Segment Open

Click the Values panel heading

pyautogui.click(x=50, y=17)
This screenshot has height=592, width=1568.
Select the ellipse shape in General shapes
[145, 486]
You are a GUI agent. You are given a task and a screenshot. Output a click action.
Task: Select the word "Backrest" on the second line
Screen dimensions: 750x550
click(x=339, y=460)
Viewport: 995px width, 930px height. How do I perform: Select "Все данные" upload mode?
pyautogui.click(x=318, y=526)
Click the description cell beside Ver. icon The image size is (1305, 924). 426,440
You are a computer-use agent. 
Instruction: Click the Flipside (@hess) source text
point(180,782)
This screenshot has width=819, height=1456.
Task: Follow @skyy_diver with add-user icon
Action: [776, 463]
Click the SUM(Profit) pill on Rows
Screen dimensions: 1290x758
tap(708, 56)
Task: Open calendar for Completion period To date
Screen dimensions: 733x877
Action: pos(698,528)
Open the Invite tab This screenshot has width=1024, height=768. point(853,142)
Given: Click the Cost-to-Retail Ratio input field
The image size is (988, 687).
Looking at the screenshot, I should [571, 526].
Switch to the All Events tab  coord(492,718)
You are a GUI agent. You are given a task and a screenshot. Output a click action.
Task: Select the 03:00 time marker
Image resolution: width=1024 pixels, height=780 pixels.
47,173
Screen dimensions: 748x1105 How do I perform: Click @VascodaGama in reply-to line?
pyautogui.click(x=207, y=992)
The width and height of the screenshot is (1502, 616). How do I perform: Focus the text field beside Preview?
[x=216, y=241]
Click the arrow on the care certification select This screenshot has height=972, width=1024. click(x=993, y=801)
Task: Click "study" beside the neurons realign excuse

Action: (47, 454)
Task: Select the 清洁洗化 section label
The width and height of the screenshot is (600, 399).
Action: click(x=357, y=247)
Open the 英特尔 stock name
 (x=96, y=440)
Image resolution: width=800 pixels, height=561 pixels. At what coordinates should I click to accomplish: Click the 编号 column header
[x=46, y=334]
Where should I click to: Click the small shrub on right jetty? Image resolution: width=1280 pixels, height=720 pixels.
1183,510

Segment Closed

What is required ▸ Give a word-for-word copy of the records.

Reply to the task ▸
Click the Values panel heading

pyautogui.click(x=50, y=17)
This screenshot has height=592, width=1568.
Select the ellipse shape in General shapes
[145, 486]
You are a GUI agent. You are given a task and a screenshot. Output a click action.
Task: Select the word "Backrest" on the second line
Screen dimensions: 750x550
click(x=339, y=460)
Viewport: 995px width, 930px height. How do I perform: Select "Все данные" upload mode?
pyautogui.click(x=318, y=526)
Click the description cell beside Ver. icon The image size is (1305, 924). 426,440
You are a computer-use agent. 
Instruction: Click the Flipside (@hess) source text
point(180,782)
This screenshot has width=819, height=1456.
Task: Follow @skyy_diver with add-user icon
Action: [776, 463]
Click the SUM(Profit) pill on Rows
Screen dimensions: 1290x758
tap(708, 56)
Task: Open calendar for Completion period To date
Screen dimensions: 733x877
Action: pos(698,528)
Open the Invite tab This screenshot has width=1024, height=768. point(853,142)
Given: Click the Cost-to-Retail Ratio input field
The image size is (988, 687).
Looking at the screenshot, I should [571, 526].
Switch to the All Events tab  coord(492,718)
You are a GUI agent. You are given a task and a screenshot. Output a click action.
Task: Select the 03:00 time marker
Image resolution: width=1024 pixels, height=780 pixels.
47,173
Screen dimensions: 748x1105 How do I perform: Click @VascodaGama in reply-to line?
pyautogui.click(x=207, y=992)
The width and height of the screenshot is (1502, 616). How do I perform: Focus the text field beside Preview?
[x=216, y=241]
Click the arrow on the care certification select This screenshot has height=972, width=1024. click(x=993, y=801)
Task: Click "study" beside the neurons realign excuse

Action: (47, 454)
Task: Select the 清洁洗化 section label
The width and height of the screenshot is (600, 399).
Action: click(x=357, y=247)
Open the 英特尔 stock name
 (x=96, y=440)
Image resolution: width=800 pixels, height=561 pixels. At what coordinates should I click to accomplish: Click the 编号 column header
[x=46, y=334]
Where should I click to: Click the small shrub on right jetty? Image resolution: width=1280 pixels, height=720 pixels.
1183,510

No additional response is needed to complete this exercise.